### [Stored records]
□ □ □ □ □ □ □

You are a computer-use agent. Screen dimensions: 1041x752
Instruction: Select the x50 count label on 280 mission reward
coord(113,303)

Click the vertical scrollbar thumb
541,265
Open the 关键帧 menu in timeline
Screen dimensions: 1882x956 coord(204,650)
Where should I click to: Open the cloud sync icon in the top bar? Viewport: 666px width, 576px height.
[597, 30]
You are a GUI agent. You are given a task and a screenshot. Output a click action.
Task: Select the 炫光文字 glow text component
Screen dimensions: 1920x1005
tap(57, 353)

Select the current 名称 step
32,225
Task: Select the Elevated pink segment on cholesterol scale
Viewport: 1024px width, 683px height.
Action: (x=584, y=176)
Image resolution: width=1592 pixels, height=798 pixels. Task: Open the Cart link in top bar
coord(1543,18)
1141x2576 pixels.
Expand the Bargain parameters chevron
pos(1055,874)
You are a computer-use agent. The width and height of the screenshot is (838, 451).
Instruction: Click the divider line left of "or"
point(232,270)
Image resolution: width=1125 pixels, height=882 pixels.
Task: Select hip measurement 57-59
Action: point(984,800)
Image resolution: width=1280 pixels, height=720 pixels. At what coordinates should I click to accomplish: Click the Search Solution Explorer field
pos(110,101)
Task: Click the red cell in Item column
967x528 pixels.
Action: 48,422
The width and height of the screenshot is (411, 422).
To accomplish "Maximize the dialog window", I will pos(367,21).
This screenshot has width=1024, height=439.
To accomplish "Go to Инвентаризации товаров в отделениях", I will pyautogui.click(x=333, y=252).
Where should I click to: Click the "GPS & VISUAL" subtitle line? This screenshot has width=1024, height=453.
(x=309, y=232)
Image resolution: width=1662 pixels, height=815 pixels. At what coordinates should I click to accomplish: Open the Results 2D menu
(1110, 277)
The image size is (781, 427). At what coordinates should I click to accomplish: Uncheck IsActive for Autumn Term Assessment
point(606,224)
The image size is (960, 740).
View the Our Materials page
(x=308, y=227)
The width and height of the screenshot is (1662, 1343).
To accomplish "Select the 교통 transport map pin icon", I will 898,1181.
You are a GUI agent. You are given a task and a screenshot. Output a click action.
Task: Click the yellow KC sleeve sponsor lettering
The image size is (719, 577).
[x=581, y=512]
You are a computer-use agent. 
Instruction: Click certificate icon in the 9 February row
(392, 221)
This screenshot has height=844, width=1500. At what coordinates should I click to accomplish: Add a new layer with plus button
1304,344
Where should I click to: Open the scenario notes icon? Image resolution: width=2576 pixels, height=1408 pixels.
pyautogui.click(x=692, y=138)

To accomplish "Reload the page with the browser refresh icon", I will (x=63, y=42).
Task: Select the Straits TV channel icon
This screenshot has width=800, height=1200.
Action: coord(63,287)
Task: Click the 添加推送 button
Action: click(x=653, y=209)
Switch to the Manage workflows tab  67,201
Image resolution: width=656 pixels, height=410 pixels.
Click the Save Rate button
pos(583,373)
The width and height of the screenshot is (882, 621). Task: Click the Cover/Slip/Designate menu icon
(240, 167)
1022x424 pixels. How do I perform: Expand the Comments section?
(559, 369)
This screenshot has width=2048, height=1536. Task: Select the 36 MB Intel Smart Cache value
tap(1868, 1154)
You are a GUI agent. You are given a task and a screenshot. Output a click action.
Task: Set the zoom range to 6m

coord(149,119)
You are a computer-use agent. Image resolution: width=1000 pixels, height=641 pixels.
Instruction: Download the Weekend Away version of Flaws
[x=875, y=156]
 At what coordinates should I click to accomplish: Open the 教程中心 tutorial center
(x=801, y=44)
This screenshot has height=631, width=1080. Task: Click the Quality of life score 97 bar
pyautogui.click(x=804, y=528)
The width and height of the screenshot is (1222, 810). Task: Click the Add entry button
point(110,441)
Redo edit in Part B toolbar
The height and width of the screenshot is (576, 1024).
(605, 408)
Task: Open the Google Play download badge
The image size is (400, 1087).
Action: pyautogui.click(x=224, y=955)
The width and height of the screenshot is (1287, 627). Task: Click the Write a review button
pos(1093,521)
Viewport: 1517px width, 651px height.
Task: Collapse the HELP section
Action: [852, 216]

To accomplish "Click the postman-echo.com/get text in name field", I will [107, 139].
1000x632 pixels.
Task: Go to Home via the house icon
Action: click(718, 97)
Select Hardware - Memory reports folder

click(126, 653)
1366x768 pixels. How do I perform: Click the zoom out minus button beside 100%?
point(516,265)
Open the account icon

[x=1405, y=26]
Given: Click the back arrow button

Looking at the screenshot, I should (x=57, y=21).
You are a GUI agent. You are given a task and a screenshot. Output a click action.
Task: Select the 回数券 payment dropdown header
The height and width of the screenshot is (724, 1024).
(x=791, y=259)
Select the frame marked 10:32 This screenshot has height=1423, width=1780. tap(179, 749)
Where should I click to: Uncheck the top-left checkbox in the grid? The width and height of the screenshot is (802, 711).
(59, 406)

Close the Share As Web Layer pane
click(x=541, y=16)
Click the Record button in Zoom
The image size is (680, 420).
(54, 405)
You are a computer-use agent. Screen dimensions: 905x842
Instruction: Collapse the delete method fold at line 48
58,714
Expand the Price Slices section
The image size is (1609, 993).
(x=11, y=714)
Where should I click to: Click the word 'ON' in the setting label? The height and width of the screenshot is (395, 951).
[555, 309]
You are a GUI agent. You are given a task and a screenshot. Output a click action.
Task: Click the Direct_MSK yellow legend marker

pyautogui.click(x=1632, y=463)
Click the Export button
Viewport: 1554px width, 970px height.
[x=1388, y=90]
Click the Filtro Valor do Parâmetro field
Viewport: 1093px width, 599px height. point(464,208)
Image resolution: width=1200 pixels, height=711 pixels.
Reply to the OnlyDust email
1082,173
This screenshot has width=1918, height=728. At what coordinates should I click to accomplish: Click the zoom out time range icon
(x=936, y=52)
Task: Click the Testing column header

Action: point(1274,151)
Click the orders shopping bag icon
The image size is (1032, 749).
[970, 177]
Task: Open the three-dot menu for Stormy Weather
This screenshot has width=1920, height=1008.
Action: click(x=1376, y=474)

□ □ □ □ □ □ □

For every line of the records that has the word "computer" in it, make a copy.

### [Expected answer]
You are a computer-use agent. Screen dimensions: 1041x752
You are a computer-use agent. The width and height of the screenshot is (838, 451).
You are a computer-use agent. 
You are a computer-use agent. Image resolution: width=1000 pixels, height=641 pixels.
You are a computer-use agent. Screen dimensions: 905x842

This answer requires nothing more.